Study text:
BEGIN
No Silver Bullet for Deep Fakes
The IFIP IP3 Global Industry Council (GIC) serves as the principal forum for employers and educators to engage with IP3 and shape the global ICT profession. Each month, they will feature relevant and insightful ideas in IFIP Insights. This month, GIC director Robin Raskin shares her recent WIPO talk on Deep Fakes in which she discusses the scope of the problem, whether it’s fake news, false images, election tampering or harassment, and looks at potential solutions.
I recently delivered a talk on Deep Fakes as part of the World Intellectual Property Organization (WIPO)’s cybersecurity month. I gave a similar talk at the ITU AI for Good Summit this past summer. We all know the scope of the problem, whether it’s fake news, false images, election tampering or harassment. The talk looked at potential solutions.
The upshot? Don’t expect a silver bullet solution to determine whether an image/video or other media has been generated by an AI program or it’s “real”. Instead, we’ll likely rely on a multi-pronged strategy combining the following:
Observation and Education
In this modern-day recreation of that infamous email from the Prince of Nigeria, who wrote to tell you about the money he needed, we adapt and learn to question. We are learning to anticipate fake images and question the veracity of everything. Many of us have gotten pretty good at spotting the “six-fingered lady”, “the chest that doesn’t breathe” or the “uncannily dead irises.” The problem is that the GenAI image programs are learning (and faster than us) how to make more lifelike images without the telltale signs of fakes.
Deepfake Detectors
Deepfake detectors analyze images and video by looking at everything from under-the-skin blood flow of a video’s facial image, to manipulated pixels to determine the realness of an image. Again, as the GenAI technology continues to improve this will continue to be a cat-and-mouse game for deep fake catchers and the fakes.
Intel’s FakeCatcher claims to detect deepfakes in video with a high degree of certainty.
Watermarking
Digital watermarking, a way of embedding unseeable digital meta-identifiers can determine the origin of an image, video, or voice. But once an image is manipulated, say changed to a different format, or changed in pixel resolution, the watermark is often rendered ineffective.
Collaboration
Countries across the globe are beginning to regulate the use of AI images including how they should be labelled. Corporations, media outlets and other organizations that value IP and want to avoid liability are also determining internal rules for disclosing how content is generated. And groups like The Coalition for Content Provenance and Authenticity (C2PA) hope the industry can self-regulate by creating a body of technical standards across different types of media.
Regulation and Legislation
Different geographic regions are working, and not yet in unison, to establish a legal frameworks for disclosing the ownership of images and for imposing punitive damages for those who abuse the medium.But the efforts are localized, some by country, and some, like in Ameria, state by state. One of the best resources to track this topic is subscribing to Caro Robson’s blog on AI ethics.
Good Uses of Deep Fakes
Finally, it’s important to note that not all deep fakes are pejorative and that the use of digital replicas is quickly becoming an area of interest for media and entertainment industries along with others. One of the best experiments to date is a digital replica called ReidAI, a digital twin of Reid Hoffman, a co-founder of LinkedIn and venture capitalist at Greylock partners. Reid’s AI has been trained on everything that Reid has ever written and is now capable of having a full conversation with the “Real Reid” or can go off on his own at speaking engagements. Ultimately, we will see systems where ownership of a person’s work is traceable and where compensation for these sorts of works will be commonplace.
What’s next: built-in deep fake detection
In my talks, I liken deep fakes to cybersecurity and fraud detection: we used to buy lots of antivirus software and consumers had to fend for themselves. But today your service provider has built-in features like biometrics in your mobile device and cloud monitoring so that you feel pretty safe.
I think that’s how we’ll wind up with digital fakes: they’ll be detected by a combo of smart AIs and search engines built-in to our devices, though it may take a while and there may be some fallout in the interim.
END
Provided material:
BEGIN
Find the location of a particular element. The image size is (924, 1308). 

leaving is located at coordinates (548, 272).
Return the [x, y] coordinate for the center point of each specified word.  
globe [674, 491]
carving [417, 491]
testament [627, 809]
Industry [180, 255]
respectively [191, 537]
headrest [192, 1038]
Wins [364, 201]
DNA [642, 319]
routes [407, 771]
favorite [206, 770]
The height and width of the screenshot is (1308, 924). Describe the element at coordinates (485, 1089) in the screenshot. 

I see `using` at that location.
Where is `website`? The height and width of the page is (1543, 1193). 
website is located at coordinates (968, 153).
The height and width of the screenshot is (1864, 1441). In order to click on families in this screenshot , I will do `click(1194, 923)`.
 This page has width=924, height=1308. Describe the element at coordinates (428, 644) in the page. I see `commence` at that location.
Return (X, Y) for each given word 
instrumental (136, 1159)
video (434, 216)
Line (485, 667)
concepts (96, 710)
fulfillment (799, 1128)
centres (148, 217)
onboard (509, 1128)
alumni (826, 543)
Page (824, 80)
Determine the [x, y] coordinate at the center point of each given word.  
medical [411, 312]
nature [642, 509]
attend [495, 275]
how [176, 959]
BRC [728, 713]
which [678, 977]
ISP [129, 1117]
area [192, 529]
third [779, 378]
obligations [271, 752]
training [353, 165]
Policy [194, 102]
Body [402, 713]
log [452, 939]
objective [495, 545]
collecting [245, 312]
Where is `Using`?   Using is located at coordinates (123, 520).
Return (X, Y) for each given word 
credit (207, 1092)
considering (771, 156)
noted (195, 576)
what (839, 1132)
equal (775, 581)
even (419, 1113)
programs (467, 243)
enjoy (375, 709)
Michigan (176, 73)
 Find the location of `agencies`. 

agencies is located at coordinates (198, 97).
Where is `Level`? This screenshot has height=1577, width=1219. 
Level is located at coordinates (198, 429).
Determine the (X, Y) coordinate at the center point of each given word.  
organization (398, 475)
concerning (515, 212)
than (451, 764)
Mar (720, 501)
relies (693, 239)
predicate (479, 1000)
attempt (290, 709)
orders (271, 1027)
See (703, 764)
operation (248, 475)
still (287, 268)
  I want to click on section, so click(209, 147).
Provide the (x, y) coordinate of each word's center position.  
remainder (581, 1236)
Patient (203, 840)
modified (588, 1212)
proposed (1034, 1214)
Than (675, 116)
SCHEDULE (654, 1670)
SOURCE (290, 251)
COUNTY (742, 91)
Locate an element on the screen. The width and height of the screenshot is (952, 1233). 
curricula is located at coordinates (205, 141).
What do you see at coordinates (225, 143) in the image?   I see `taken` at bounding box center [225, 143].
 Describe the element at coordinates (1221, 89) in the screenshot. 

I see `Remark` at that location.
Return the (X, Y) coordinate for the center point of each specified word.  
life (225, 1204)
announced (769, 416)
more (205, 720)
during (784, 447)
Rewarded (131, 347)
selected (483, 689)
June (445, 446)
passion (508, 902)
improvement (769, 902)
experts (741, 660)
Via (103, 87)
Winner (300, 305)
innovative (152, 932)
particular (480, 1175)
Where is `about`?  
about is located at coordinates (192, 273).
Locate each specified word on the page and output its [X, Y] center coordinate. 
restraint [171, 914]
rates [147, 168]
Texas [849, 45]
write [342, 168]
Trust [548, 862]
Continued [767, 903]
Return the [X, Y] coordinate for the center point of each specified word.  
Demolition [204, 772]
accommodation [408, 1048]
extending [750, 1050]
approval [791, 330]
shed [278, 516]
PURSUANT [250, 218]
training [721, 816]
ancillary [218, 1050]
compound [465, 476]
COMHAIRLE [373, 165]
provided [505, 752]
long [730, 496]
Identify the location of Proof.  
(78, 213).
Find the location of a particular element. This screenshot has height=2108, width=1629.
END
Work item:
Tell whether each statement agrees with the text on deep fakes. Answer yes or no for each and quote the words from the text that decide it.
1. A digital watermark often stops working once an image is changed to a different format.
2. Different regions are working in unison to set up legal frameworks for deep fakes.
3. ReidAI has been trained on everything Reid Hoffman has ever written.

Written answer:
1. Yes: "But once an image is manipulated, say changed to a different format, or changed in pixel resolution, the watermark is often rendered ineffective."
2. No: "Different geographic regions are working, and not yet in unison"
3. Yes: "Reid’s AI has been trained on everything that Reid has ever written"